◆ **Tâche demandée 1**
Veuillez réécrire les lignes fournies comprises entre celle qui contient « [Oro della Terra] (94, 1507) » et celle qui contient « Nega (94, 2515) », toutes deux incluses, en remplaçant « Policy » par « Notice » sans rien changer d'autre.

Traditionnellement, les vastes territoires sauvages du Grand Nord ont été une source d’inspiration pour les auteurs de romans d’aventures, en particulier ceux de la période 1860-1940 comme Jack London, James Oliver Curwood, Jules Verne, pour ne citer que les plus connus. En ce qui concerne le roman policier, par contre, à de rares exceptions près (les romans suédois de Maj Sjöwall et Per Wahlöö dans les années 1970), il aura fallu attendre l’invasion des polars venus du froid au début des années 1980 (Henning Mankell, Arnaldur Indriðason, Jo Nesbø et autres Stieg Larsson) pour découvrir les grands territoires désolés du Nord et les crimes de « la nordicité européenne ». Conséquemment, les romans noirs scandinaves ont aussi inspiré certains écrivains français qui ont exploité ce nouveau filon. Olivier Truc nous fait découvrir la Laponie dans Le dernier Lapon (2012), Ian Manook transpose ses nouvelles intrigues en Islande dans Heymae (2018) et les enquêteurs de Mo Malø arpentent les vastes espaces glacés du Groenland dans Qaanaaq (2018). Au-delà de l’opportunisme commercial (le Nord est vendeur!), Olivier Truc explique ainsi cet intérêt soudain pour ces intrigues exotiques et dépaysantes : « On s’attend à ce qu’il ne se passe rien dans ces territoires désolés et dépeuplés et mon défi personnel consiste à tenter de faire vivre cet espace qui bruisse de tous les mystères du monde. » Défi réussi pour les auteurs français… Mais qu’en est-il du Québec? Lors de la parution de son roman policier L’étonnante mémoire des glaces, à l’occasion d’une entrevue avec Manon Dumais publiée dans Le Devoir (18 mai 2022), Catherine Lafrance nous rappelle qu’on oublie trop souvent notre situation géographique : « Nous sommes des Nordiques: il fait plus froid à Montréal qu’à Moscou. Il faut retrouver notre nordicité tout en étant Nord-Américains. » Avec comme résultat que le polar québécois se trouve peut-être « à la croisée des chemins entre le polar suédois et sa version nord-américaine », formule qu’elle applique à son œuvre, mais qui pourrait bien en caractériser d’autres. Dont acte

Au cours des deux dernières années, quelques auteurs, dont Maureen Martineau, Isabelle Lafortune, Julien Gravelle et Isabelle Grégoire, ont publié des polars dont l’action se situe dans les vastes étendues du Nord québécois, exemple suivi récemment par Christian Ricard, Ronald Lavallée et le duo Sébastien Gagnon et Michel Lemieux, inspirés à leur tour par l’attrait mystérieux de la forêt boréale.

◆ **Lignes fournies**
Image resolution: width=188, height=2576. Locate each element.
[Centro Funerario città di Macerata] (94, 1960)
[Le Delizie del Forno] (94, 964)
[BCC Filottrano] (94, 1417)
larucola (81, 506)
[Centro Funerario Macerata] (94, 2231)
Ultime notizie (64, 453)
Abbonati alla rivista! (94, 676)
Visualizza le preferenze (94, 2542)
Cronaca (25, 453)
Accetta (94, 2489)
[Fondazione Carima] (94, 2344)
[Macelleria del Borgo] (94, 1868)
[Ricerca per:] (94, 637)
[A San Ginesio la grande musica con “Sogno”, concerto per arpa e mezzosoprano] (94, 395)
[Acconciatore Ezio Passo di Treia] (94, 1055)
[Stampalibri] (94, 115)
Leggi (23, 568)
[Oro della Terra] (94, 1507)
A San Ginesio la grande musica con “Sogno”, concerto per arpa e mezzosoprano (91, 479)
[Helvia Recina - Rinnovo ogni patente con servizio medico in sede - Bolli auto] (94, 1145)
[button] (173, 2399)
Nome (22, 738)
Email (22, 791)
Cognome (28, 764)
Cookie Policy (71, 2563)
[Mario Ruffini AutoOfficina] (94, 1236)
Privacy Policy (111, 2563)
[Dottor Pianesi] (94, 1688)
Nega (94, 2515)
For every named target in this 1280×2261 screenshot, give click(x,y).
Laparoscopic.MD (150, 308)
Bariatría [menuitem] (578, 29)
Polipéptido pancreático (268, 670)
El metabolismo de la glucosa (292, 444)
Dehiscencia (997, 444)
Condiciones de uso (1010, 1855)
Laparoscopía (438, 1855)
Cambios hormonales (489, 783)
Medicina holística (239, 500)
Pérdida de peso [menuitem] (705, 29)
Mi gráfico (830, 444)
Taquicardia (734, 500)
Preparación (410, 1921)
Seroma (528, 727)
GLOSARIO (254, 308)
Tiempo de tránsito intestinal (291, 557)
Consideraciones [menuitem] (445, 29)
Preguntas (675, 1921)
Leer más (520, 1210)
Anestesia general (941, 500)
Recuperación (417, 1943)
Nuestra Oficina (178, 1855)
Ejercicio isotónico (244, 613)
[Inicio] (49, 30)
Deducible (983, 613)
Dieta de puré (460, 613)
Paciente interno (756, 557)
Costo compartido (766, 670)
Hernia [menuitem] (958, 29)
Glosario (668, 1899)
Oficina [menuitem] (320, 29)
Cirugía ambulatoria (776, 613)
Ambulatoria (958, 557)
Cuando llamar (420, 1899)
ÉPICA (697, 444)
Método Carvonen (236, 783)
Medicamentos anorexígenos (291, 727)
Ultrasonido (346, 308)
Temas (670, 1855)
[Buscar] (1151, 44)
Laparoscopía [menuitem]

◆ **Tâche demandée 2**
D'après l'extrait source, dans quelle région les enquêteurs de Mo Malø arpentent-ils de vastes espaces glacés ?

◆ **Solution 1**
[Oro della Terra] (94, 1507)
A San Ginesio la grande musica con “Sogno”, concerto per arpa e mezzosoprano (91, 479)
[Helvia Recina - Rinnovo ogni patente con servizio medico in sede - Bolli auto] (94, 1145)
[button] (173, 2399)
Nome (22, 738)
Email (22, 791)
Cognome (28, 764)
Cookie Notice (71, 2563)
[Mario Ruffini AutoOfficina] (94, 1236)
Privacy Notice (111, 2563)
[Dottor Pianesi] (94, 1688)
Nega (94, 2515)

◆ **Solution 2**
Au Groenland.